# [Task description]
Though the entries hold pictures, only their text should be duplicated, exactly and in full.

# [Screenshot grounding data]
::::

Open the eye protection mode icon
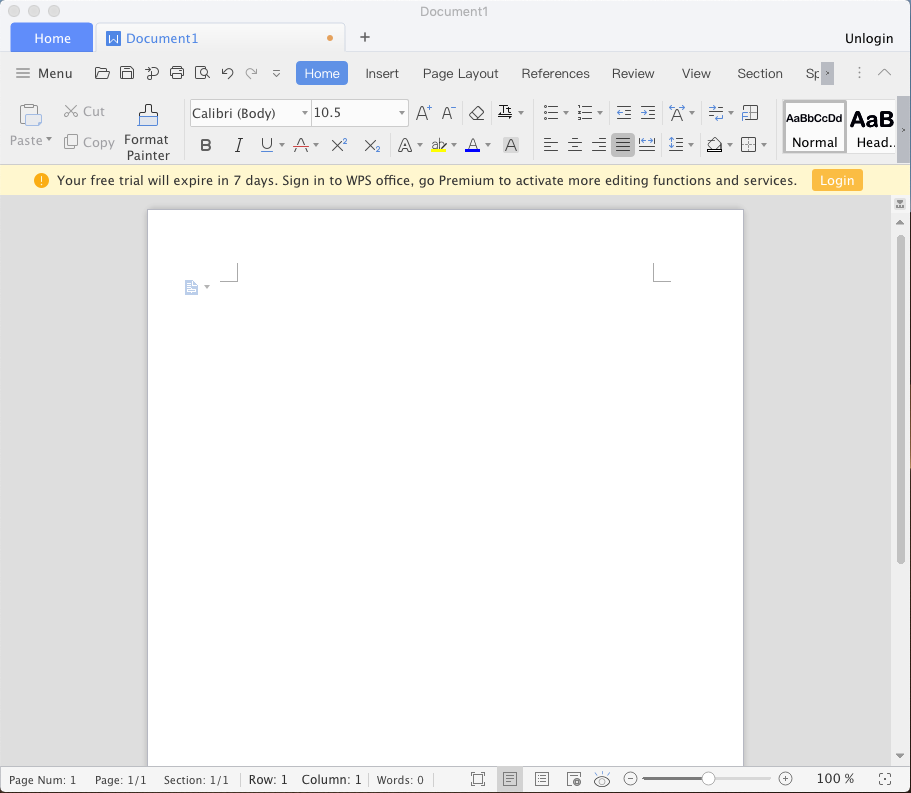This screenshot has width=911, height=793. (x=602, y=779)
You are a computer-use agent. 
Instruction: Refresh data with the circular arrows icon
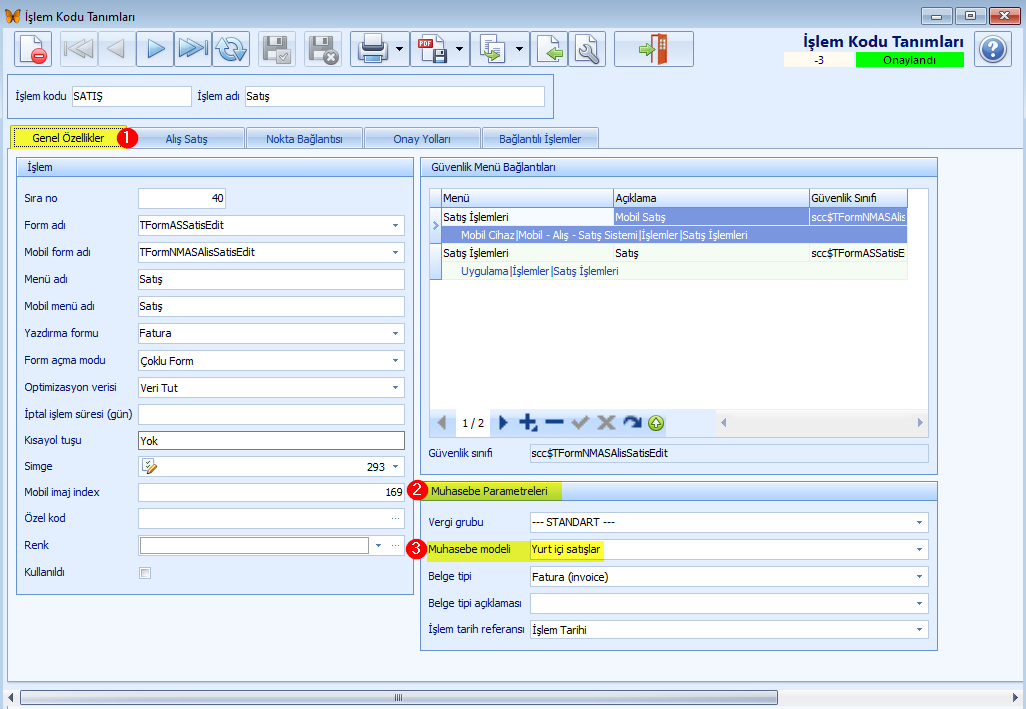231,49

::::

# [Your response]
Open the eye protection mode icon
This screenshot has width=911, height=793. (x=602, y=779)
You are a computer-use agent. 
Instruction: Refresh data with the circular arrows icon
231,49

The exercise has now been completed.